5.2 YOLOv11-CSA: An Enhanced YOLOv11-Based Object Detection Model

YOLOv11 is a recent generation real-time object detection model proposed by the Ultralytics team. It achieves a favorable balance between detection accuracy and inference efficiency and has been widely applied in scenarios such as autonomous driving, industrial inspection, and robotic vision [42]. The YOLOv11 baseline incorporates: (1) C3k2 blocks leveraging depthwise separable convolutions and lightweight feature recalibration mechanisms for local feature extraction; (2) Spatial Pyramid Pooling Fast for multi scale context aggregation via parallel max pooling; (3) C2PSA modules combining Cross Stage Partial connections and Pyramid Squeeze Attention; and (4) detection heads enhanced with depthwise convolutions for improved parameter efficiency.

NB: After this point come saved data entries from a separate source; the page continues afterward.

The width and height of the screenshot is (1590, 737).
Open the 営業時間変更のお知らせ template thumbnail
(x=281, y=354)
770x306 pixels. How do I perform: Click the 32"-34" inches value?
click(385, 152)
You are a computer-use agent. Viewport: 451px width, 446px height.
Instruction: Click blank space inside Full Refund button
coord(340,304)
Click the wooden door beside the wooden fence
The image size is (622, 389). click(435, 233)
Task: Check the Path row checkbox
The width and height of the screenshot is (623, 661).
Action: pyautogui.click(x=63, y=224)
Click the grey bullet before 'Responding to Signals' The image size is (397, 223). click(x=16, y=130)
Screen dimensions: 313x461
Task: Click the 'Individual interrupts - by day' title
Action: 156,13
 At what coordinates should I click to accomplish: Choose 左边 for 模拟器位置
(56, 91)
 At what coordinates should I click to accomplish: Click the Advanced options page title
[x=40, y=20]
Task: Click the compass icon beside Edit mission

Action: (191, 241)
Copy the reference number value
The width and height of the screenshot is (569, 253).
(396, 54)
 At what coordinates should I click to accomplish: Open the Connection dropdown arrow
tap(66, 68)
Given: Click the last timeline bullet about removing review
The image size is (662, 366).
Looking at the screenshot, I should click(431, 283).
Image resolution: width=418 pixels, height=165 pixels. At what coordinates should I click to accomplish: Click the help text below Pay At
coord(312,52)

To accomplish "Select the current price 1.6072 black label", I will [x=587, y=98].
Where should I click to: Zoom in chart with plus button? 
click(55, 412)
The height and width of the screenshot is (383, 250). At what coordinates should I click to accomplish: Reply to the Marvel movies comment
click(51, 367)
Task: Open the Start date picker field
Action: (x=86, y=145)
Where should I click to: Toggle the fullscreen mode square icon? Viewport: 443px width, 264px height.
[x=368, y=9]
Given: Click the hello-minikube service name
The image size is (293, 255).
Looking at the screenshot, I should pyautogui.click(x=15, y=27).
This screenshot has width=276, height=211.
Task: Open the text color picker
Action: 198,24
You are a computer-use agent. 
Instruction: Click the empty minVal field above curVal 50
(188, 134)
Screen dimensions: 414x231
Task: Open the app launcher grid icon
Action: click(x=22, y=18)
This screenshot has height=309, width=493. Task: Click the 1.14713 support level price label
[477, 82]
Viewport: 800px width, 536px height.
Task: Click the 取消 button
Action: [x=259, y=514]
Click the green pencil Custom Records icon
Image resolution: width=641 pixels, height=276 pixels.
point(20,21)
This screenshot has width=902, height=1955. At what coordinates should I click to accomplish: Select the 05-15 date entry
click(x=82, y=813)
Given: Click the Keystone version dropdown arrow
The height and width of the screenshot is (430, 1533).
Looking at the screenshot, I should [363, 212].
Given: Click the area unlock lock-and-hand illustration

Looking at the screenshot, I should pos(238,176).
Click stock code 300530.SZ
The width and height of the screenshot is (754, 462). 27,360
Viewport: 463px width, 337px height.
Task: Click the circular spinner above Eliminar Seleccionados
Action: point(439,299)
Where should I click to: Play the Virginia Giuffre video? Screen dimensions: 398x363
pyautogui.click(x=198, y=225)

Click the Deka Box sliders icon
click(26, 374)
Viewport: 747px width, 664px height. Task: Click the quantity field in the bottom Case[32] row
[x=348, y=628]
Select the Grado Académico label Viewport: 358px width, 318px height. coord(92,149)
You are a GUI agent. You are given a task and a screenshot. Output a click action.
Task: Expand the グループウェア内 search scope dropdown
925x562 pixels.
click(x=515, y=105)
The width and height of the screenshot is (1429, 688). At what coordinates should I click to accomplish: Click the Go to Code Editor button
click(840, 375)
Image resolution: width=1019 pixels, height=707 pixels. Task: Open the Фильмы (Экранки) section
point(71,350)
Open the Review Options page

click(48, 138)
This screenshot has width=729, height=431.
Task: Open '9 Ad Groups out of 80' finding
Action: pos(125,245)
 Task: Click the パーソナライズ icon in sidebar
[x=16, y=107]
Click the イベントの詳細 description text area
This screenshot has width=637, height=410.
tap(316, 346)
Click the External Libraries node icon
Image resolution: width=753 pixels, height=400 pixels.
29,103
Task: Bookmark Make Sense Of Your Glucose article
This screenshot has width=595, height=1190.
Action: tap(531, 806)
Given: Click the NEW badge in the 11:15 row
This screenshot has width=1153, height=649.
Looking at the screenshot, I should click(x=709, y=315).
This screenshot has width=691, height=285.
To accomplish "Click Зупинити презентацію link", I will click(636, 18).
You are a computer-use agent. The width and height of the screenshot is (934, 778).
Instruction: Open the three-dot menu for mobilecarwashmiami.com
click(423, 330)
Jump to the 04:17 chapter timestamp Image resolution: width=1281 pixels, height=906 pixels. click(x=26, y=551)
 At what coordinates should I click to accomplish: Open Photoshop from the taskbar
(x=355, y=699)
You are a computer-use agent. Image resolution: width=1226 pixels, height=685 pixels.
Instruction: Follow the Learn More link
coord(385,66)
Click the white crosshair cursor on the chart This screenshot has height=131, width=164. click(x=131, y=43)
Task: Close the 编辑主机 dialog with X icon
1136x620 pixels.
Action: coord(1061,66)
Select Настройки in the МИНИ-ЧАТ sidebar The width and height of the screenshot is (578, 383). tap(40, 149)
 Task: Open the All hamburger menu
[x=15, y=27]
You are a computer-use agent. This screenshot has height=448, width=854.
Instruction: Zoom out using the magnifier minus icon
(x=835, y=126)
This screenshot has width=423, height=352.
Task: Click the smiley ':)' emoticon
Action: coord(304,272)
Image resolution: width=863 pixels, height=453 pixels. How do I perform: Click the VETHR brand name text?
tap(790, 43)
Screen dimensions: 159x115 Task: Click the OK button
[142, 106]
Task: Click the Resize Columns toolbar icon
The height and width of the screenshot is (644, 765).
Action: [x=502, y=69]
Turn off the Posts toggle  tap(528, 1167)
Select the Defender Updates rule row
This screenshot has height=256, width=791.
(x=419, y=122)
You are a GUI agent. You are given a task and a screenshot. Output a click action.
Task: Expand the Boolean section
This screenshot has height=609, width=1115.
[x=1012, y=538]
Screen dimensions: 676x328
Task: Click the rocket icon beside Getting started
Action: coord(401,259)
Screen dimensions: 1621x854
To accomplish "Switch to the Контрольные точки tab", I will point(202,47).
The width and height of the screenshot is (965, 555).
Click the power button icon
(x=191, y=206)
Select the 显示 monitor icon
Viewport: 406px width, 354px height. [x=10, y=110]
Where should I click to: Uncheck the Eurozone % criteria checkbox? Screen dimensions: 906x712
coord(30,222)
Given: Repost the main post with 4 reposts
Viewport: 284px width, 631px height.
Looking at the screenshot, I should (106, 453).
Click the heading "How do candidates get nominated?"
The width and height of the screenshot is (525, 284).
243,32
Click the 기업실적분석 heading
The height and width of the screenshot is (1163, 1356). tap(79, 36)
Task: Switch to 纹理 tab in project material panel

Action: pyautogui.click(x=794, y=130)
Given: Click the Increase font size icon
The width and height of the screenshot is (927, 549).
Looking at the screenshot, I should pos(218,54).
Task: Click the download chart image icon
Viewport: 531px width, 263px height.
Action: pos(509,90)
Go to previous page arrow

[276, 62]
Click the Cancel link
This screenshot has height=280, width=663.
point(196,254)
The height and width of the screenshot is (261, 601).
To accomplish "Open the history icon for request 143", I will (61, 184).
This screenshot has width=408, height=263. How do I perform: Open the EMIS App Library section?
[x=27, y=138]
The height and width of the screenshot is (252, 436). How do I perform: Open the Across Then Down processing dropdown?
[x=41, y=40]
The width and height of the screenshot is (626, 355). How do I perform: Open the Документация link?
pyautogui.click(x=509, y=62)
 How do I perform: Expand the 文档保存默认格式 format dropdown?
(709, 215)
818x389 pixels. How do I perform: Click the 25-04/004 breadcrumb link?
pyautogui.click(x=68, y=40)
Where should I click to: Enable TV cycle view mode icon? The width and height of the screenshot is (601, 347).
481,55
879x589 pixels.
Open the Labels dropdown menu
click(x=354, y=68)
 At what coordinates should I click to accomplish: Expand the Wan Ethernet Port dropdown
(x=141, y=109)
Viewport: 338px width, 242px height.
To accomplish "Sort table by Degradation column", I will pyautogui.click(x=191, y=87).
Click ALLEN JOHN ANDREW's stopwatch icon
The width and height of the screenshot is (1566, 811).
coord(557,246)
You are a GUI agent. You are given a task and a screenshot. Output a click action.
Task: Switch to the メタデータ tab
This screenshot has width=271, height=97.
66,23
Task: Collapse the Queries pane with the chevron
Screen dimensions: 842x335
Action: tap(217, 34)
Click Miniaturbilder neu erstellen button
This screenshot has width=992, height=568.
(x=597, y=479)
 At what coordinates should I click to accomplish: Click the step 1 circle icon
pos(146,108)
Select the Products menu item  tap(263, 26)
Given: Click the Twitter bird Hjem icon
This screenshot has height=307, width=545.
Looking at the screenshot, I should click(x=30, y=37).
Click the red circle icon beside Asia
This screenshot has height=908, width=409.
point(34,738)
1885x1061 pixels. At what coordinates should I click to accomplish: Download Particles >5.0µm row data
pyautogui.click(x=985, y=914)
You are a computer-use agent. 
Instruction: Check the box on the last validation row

Although YOLOv11 performs well under conventional conditions, its detection accuracy and stability degrade noticeably in the tunnel construction environment. Data augmentation alone is insufficient to fundamentally address this issue, and targeted optimization at the model architecture level is therefore required. To address the challenges of tunnel construction scenarios, this study enhances YOLOv11 by focusing on three key capabilities, including local saliency enhancement, cross-scale dynamic fusion, and long-range global modeling. Based on these principles, a cooperative suppression attention detection model referred to as YOLOv11 CSA is constructed, as illustrated in Fig. 6.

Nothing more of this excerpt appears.